Deutschland hat ein kleines Wunder vollbracht. Trotz Wirtschafts- und Finanzmarktkrise ist die Arbeitslosigkeit in den vergangenen Jahren stetig gesunken. In Hamburg hat sie im Juni sogar den niedrigsten Wert seit elf Jahren erreicht. Die Bundesrepublik hebt sich damit wohltuend von der Entwicklung in vielen anderen Euro-Ländern ab. Zu den Hauptgründen dafür zählen die konsequente Nutzung von Kurzarbeit sowie der robuste Export, die nicht nur vielen Firmen die Umsätze, sondern auch den Mitarbeitern die Beschäftigung gesichert haben. Viele Unternehmen haben hier richtig und weitsichtig gehandelt.

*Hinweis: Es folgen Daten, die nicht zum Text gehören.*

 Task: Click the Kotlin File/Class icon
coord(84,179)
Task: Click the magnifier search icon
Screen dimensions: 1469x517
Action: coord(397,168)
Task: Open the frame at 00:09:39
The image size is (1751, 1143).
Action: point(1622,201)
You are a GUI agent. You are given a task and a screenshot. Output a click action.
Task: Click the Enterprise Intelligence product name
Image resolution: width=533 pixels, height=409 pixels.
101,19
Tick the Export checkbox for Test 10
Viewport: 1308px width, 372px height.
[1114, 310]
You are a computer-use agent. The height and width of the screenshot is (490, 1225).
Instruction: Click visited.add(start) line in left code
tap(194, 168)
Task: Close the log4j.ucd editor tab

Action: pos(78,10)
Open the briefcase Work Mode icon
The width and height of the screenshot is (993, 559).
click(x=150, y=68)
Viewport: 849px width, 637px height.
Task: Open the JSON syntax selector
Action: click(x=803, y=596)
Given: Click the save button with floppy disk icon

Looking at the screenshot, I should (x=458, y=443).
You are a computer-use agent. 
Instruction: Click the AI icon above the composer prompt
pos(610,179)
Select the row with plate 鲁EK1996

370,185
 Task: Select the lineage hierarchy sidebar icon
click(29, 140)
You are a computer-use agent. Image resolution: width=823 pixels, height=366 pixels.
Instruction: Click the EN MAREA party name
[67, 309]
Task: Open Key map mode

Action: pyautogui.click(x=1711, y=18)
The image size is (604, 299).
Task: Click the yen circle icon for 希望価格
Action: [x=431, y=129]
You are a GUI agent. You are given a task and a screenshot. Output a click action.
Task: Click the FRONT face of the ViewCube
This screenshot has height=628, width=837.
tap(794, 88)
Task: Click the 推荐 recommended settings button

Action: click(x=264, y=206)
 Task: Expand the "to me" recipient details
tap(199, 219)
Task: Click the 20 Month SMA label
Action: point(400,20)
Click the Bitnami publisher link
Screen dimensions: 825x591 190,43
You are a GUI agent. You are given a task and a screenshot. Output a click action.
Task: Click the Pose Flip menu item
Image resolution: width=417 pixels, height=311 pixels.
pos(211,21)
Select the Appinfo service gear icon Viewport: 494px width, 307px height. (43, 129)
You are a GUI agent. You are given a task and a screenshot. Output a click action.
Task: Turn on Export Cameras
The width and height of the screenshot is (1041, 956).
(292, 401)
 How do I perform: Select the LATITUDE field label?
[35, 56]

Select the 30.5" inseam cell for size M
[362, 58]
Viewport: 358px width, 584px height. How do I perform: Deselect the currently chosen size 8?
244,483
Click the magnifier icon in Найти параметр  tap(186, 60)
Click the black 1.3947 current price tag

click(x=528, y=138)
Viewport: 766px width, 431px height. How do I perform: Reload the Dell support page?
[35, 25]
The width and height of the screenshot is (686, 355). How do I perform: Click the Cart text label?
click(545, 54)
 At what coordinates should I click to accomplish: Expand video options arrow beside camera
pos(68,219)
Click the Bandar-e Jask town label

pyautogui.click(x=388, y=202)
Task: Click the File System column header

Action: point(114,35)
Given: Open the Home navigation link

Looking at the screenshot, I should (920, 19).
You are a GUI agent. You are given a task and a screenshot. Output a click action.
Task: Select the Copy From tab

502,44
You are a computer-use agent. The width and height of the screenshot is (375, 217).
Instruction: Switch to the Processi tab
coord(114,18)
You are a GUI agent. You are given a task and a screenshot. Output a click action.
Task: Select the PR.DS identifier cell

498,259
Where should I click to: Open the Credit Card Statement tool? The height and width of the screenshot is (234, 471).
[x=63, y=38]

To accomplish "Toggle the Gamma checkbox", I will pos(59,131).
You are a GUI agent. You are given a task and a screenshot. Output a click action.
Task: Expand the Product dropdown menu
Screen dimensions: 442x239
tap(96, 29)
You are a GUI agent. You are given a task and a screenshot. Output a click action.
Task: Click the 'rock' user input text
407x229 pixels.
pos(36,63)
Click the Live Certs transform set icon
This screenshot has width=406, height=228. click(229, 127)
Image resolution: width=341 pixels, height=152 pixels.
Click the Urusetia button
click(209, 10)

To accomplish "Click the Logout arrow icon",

Über die Erfolge dürfen aber nicht die Schattenseiten vergessen werden, die von der OECD zu Recht an den Pranger gestellt werden. In Deutschland nehmen trotz sinkender Arbeitslosenquote die Lohnunterschiede zu. Schuld daran tragen vor allem jene Unternehmen, die zur Kostensenkung zunehmend auf günstigere Zeitarbeitskräfte und Minijobs setzen, statt sozialversicherungspflichtige Arbeitsplätze zu schaffen. Ein großes Problem stellen zudem all jene schlecht bezahlten Jobs dar, die selbst bei einer Vollzeittätigkeit nicht zur Absicherung der Lebenskosten reichen.
Die Folgen dieser Praxis sind für eine soziale Marktwirtschaft unwürdig. Immer mehr Arbeitnehmer sind auf die Hilfe der Allgemeinheit angewiesen, werden zu Bittstellern und müssen ihre Einkommen aufstocken lassen. Zahlmeister sind dabei jedoch nicht die Unternehmen, deren Bilanzen von diesen Niedriglöhnen profitieren, sondern alle Steuerzahler. Gerechtigkeit sieht anders aus. Ziel muss es sein, dass jeder vom Lohn seiner Arbeit gut leben kann.